Action item:
Give back only the lines in the records below from the one with "CDS (70, 917)" to the one with "[button] (113, 1133)", both inclusive, word for word.

Input data:
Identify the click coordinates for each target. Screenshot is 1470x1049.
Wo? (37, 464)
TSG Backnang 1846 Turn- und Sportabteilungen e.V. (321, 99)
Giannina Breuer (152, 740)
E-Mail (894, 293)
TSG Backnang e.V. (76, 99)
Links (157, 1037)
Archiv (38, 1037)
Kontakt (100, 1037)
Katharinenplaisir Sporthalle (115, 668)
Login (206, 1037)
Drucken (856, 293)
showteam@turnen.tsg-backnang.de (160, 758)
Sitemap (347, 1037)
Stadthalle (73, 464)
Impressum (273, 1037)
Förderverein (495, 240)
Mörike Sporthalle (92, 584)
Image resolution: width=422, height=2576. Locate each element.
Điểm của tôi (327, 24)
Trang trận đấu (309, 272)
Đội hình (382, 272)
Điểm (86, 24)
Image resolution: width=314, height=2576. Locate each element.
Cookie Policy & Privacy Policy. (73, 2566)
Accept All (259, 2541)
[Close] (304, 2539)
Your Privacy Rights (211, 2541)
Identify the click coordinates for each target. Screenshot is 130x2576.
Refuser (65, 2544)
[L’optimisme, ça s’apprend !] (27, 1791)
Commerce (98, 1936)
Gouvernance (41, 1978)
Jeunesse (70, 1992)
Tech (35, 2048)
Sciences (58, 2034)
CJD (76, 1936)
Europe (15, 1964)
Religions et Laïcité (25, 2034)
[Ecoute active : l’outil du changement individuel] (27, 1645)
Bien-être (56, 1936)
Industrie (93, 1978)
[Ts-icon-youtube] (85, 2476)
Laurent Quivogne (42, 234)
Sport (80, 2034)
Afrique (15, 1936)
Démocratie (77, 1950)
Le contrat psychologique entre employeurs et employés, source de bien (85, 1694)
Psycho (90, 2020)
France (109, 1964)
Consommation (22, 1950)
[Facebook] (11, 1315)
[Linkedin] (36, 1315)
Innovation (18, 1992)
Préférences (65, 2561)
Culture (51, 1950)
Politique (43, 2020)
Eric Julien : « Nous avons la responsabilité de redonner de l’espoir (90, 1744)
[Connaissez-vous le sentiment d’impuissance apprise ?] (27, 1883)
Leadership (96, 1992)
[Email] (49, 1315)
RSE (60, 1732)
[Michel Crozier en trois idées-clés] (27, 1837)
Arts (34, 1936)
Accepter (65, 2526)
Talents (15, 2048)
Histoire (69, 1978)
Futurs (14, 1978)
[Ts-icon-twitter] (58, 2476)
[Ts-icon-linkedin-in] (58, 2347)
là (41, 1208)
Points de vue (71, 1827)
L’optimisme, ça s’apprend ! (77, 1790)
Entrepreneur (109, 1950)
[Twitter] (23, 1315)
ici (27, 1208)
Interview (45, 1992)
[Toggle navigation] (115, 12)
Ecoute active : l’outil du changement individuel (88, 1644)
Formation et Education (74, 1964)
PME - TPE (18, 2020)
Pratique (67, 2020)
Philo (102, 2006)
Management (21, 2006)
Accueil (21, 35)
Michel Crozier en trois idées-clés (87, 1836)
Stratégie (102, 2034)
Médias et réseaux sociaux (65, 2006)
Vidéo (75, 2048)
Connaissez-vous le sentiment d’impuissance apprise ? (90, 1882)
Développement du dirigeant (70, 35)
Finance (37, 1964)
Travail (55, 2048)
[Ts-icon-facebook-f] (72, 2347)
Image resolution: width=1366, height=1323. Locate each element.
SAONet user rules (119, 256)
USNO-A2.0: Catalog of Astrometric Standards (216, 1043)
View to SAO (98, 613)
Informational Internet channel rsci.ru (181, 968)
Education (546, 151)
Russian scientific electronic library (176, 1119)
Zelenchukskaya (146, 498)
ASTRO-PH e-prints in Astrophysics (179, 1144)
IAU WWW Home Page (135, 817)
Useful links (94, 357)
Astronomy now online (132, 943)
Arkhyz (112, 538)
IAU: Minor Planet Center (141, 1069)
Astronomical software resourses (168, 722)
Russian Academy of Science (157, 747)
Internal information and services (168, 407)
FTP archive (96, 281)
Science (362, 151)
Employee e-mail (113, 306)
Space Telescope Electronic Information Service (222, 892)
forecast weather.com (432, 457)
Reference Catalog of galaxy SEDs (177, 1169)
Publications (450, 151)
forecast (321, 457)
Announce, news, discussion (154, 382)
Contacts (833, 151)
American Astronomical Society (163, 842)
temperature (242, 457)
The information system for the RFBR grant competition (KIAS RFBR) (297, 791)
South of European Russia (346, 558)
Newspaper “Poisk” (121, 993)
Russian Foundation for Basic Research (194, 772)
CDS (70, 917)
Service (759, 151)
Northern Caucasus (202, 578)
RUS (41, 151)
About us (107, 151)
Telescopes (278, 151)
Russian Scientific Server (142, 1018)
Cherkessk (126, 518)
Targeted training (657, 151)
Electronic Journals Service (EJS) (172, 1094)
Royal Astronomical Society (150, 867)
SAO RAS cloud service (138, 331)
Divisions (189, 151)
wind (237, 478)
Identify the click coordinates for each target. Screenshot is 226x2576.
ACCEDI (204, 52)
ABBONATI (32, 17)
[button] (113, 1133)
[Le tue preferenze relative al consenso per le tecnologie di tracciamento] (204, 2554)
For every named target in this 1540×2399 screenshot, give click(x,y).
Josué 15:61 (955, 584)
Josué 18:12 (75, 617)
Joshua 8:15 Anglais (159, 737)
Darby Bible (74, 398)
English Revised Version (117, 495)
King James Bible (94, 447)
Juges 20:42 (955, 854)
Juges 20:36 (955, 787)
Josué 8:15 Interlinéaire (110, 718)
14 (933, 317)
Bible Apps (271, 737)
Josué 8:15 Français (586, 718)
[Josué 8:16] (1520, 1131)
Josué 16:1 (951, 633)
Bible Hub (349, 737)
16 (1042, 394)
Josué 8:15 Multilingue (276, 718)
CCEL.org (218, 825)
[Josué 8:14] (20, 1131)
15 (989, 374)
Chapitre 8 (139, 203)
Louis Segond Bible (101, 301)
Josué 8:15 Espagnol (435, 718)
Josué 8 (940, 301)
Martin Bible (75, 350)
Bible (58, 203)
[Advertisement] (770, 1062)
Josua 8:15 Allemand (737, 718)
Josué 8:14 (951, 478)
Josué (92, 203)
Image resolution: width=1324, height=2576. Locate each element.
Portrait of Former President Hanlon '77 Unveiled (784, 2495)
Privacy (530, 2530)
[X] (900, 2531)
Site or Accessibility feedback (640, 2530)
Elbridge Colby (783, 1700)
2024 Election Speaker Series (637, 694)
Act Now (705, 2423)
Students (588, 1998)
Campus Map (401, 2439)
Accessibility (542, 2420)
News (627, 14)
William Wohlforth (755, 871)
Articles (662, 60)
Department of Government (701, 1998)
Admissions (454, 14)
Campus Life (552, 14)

Answer box:
CDS (70, 917)
Service (759, 151)
Northern Caucasus (202, 578)
RUS (41, 151)
About us (107, 151)
Telescopes (278, 151)
Russian Scientific Server (142, 1018)
Cherkessk (126, 518)
Targeted training (657, 151)
Electronic Journals Service (EJS) (172, 1094)
Royal Astronomical Society (150, 867)
SAO RAS cloud service (138, 331)
Divisions (189, 151)
wind (237, 478)
Identify the click coordinates for each target. Screenshot is 226x2576.
ACCEDI (204, 52)
ABBONATI (32, 17)
[button] (113, 1133)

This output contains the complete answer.